Wednesday, March 9, 2016
Veracruz B/C (Coronado Springs Resort)
Mary Fanning, DNP, RN, FRE, NEA-BC , WVU Healthcare, Morgantown, WV

Handout (720.2 kB)

Purpose:
The mean time from room arrival to PICC procedure start was 15 minutes. By decreasing delays the PICC team encounterd for each patient, there was an opportunity to place more lines, decrease length of stay, increasethroughput, decrease ED boarding, and increase patient and nurse satisfaction.

Relevance/Significance:
The PICC team places approximately 200 PICC lines per month. This support for vascular access drives timely treatment delivery, patient comfort, and support for the plan of care. The P4 strategy was developed to improve workflow to allow the patient experience improved quality of care during a vulnerable time in their hospitalization. By addressing workflow issues and identifying strategies to improve PICC placement process, the team was able to exceed patient and organizational expectations.

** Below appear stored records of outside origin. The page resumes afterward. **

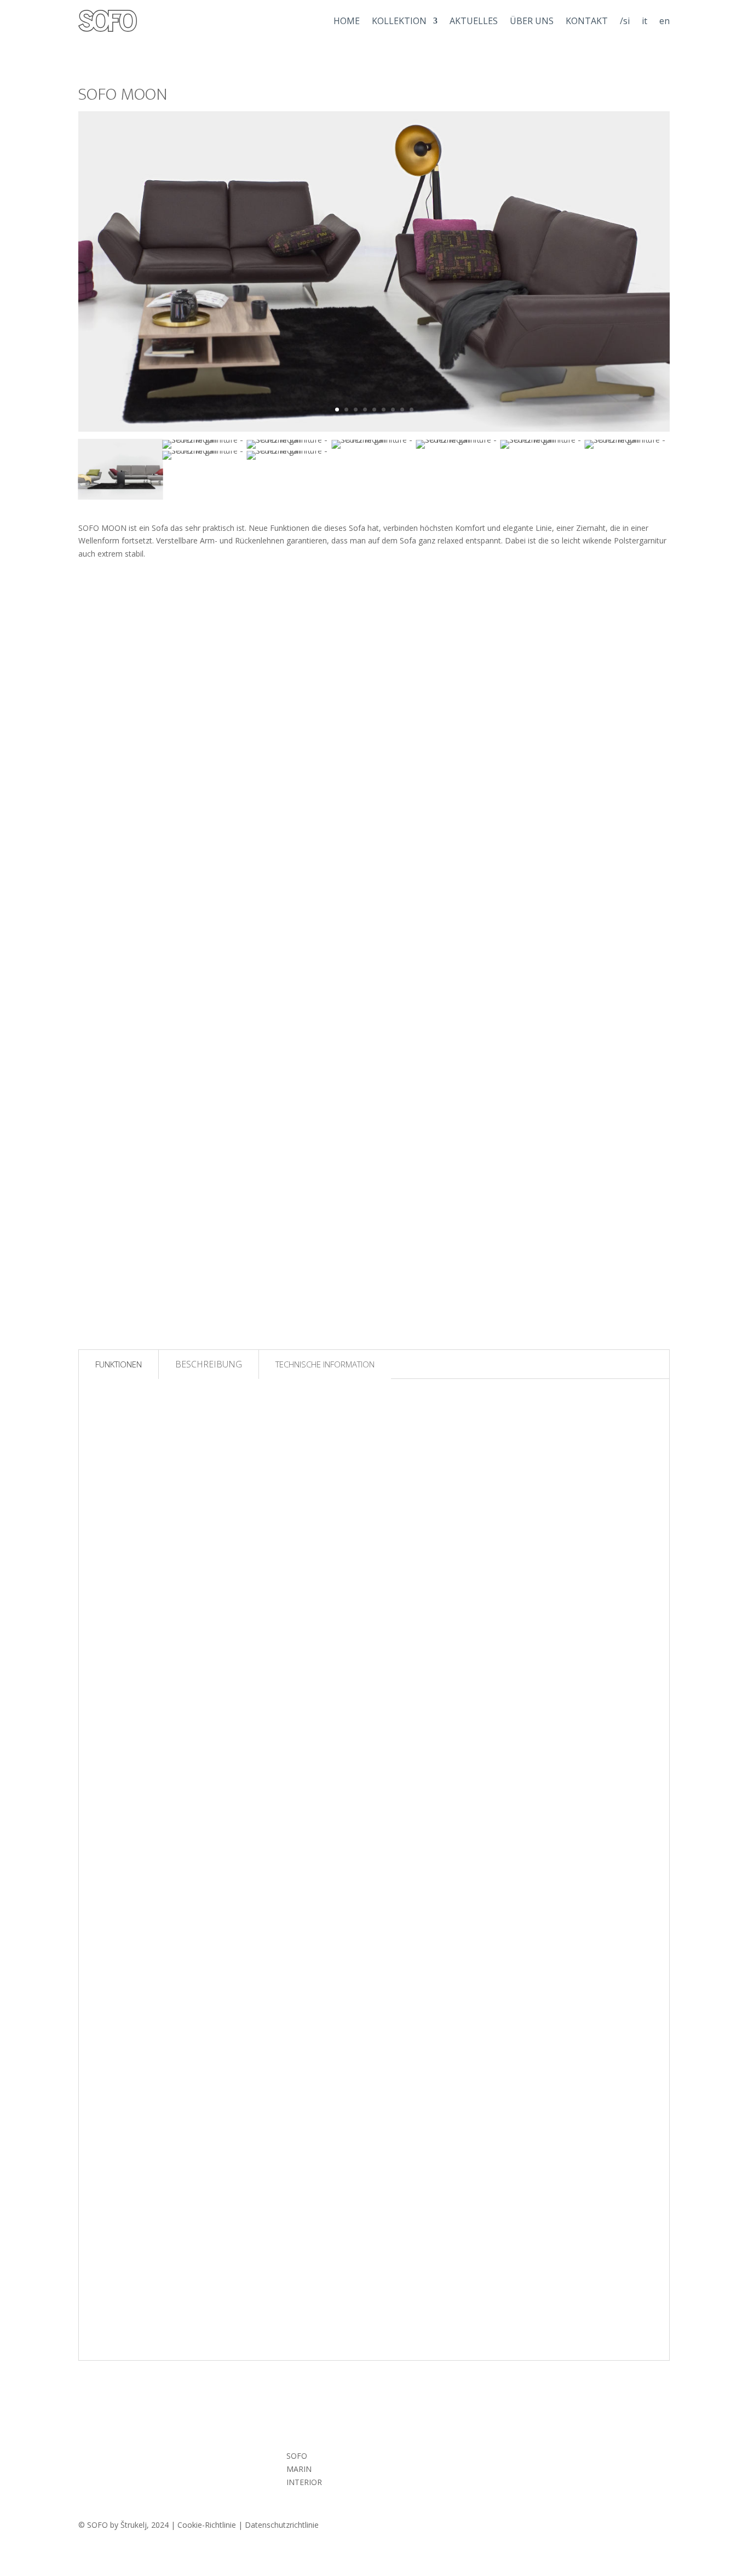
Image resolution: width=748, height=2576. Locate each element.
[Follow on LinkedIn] (558, 2458)
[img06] (205, 450)
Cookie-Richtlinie (206, 2525)
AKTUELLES (474, 21)
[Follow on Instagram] (503, 2458)
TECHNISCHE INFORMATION (325, 1364)
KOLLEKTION (399, 21)
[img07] (289, 450)
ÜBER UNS (532, 21)
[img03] (543, 439)
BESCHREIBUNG (208, 1364)
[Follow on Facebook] (530, 2458)
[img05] (205, 439)
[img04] (627, 439)
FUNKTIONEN (118, 1364)
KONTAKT (587, 21)
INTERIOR (304, 2482)
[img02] (374, 439)
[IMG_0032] (458, 439)
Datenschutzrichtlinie (282, 2525)
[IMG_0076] (289, 439)
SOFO (296, 2456)
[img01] (120, 495)
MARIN (299, 2469)
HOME (346, 21)
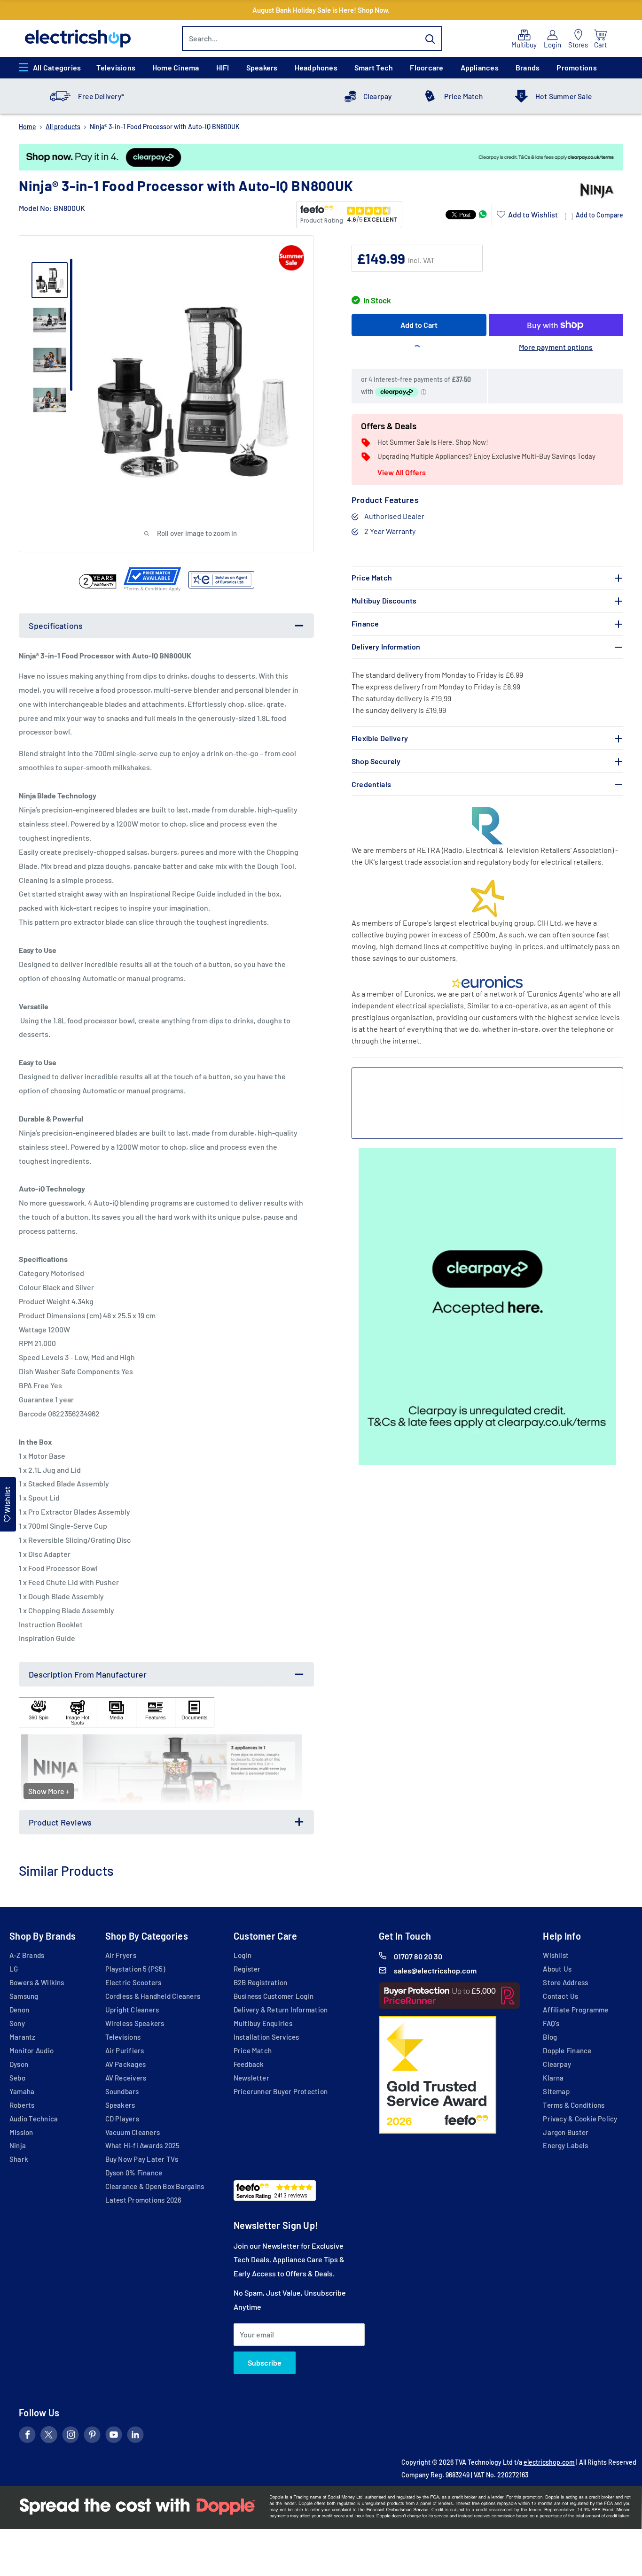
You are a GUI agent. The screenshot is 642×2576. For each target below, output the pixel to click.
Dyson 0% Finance (134, 2172)
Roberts (22, 2105)
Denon (19, 2009)
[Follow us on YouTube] (113, 2436)
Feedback (249, 2064)
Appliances (480, 67)
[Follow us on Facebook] (27, 2436)
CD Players (122, 2118)
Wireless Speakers (134, 2023)
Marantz (22, 2037)
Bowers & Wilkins (36, 1982)
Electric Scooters (133, 1982)
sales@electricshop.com (435, 1970)
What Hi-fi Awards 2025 (142, 2145)
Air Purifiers (124, 2050)
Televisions (115, 67)
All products (63, 127)
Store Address (565, 1982)
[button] (527, 215)
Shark (18, 2159)
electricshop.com (549, 2462)
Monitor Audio (31, 2050)
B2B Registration (261, 1982)
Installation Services (266, 2037)
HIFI (222, 67)
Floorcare (426, 67)
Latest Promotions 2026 (143, 2200)
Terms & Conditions (573, 2105)
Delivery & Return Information (281, 2009)
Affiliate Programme (575, 2009)
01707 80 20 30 (418, 1956)
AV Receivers (126, 2077)
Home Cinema (175, 67)
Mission (21, 2132)
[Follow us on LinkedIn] (135, 2436)
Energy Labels (565, 2145)
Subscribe (265, 2362)
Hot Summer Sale (563, 96)
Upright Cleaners (132, 2009)
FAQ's (551, 2023)
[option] (321, 157)
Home (27, 127)
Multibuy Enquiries (263, 2023)
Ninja (17, 2145)
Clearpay (377, 96)
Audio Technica (33, 2118)
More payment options (556, 346)
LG (13, 1969)
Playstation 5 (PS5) (135, 1969)
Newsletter (251, 2077)
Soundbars (122, 2091)
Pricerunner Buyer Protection (281, 2091)
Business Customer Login (273, 1996)
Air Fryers (120, 1955)
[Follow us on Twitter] (48, 2436)
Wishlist (556, 1955)
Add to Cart (419, 324)
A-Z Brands (26, 1955)
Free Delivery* (101, 96)
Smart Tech (373, 67)
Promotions (576, 67)
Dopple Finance (567, 2050)
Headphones (316, 67)
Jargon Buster (565, 2132)
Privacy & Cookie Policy (580, 2118)
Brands (528, 67)
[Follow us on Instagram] (70, 2436)
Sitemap (556, 2091)
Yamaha (21, 2091)
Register (247, 1969)
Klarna (553, 2077)
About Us (557, 1969)
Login (242, 1955)
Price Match (463, 96)
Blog (550, 2037)
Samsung (24, 1996)
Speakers (262, 67)
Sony (17, 2023)
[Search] (430, 38)
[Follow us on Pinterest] (92, 2436)
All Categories (57, 67)
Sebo (17, 2077)
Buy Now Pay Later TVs (142, 2159)
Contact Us (560, 1996)
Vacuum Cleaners (132, 2132)
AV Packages (125, 2064)
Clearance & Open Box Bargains (154, 2186)
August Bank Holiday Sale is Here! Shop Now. (321, 10)
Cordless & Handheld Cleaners (152, 1996)
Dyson (18, 2064)
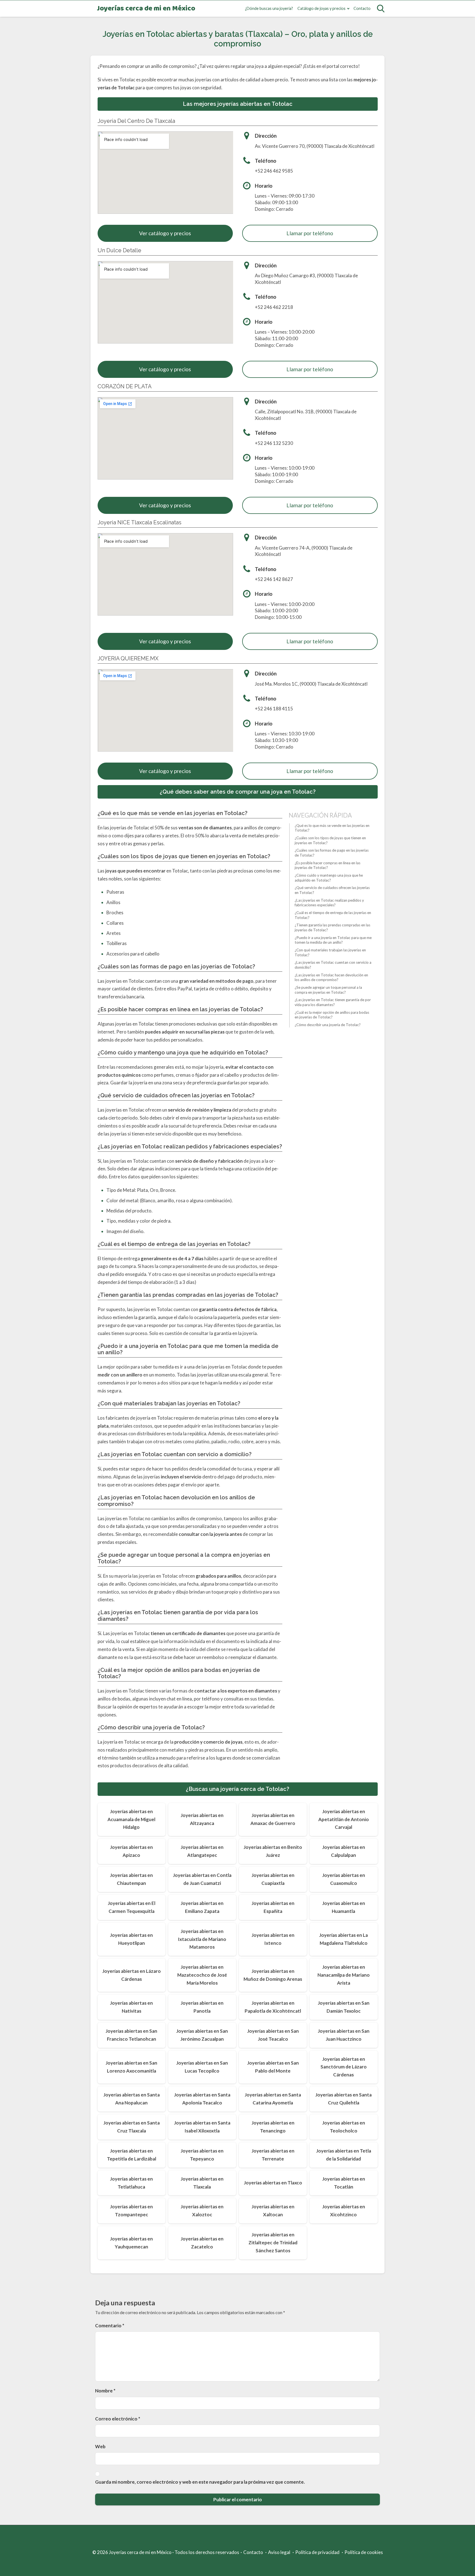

Strategy and Implementation:
The team developed and implemented a Pre-PICC Procedure Process (P4) tool for the nursing staff. Four main components reminded them to assess for patient needs and prepare the patient and room adequately for the PICC team. The process included the PICC team calling ahead to the bedside nurse with an approximate time of arrival for the PICC line placement so prep and education could be initiated. A second call to the nurse was made by the PICC team about 20 minutes prior to arrival to the patient's room. The P4 was developed and implemented using a rapid cycle change methodology. Pre data was shared with nursing leadership and education was provided in a phased approached. Evaluation check points were developed and ongoing feedback toward goal achievement was provided at the unit level. An annual 'check in' process was develop in order to sustain the executed change and hold practitioners accountable to the P4 process.

Evaluation:
Total procedure delays decreased from 15 to nine minutes per case. Total PICC placement prep time delays decreased from 50 hours to 30 hours per month. Demonstrable patient outcomes include decreased LOS, increased patient throughput and decreased ED boarding. Further results were increased patient satisfaction, increased number of PICC lines placed and decreased delays in patient discharges.

Implications for Practice:
The P4 check list allows the nurse to adequately prepare the patient, family and room for the procedure. The P4 improved operational flow resulting in a positive ripple effect for the entire organization. The P4 strategy may be replicated in other organizations to yield similar positive outcomes.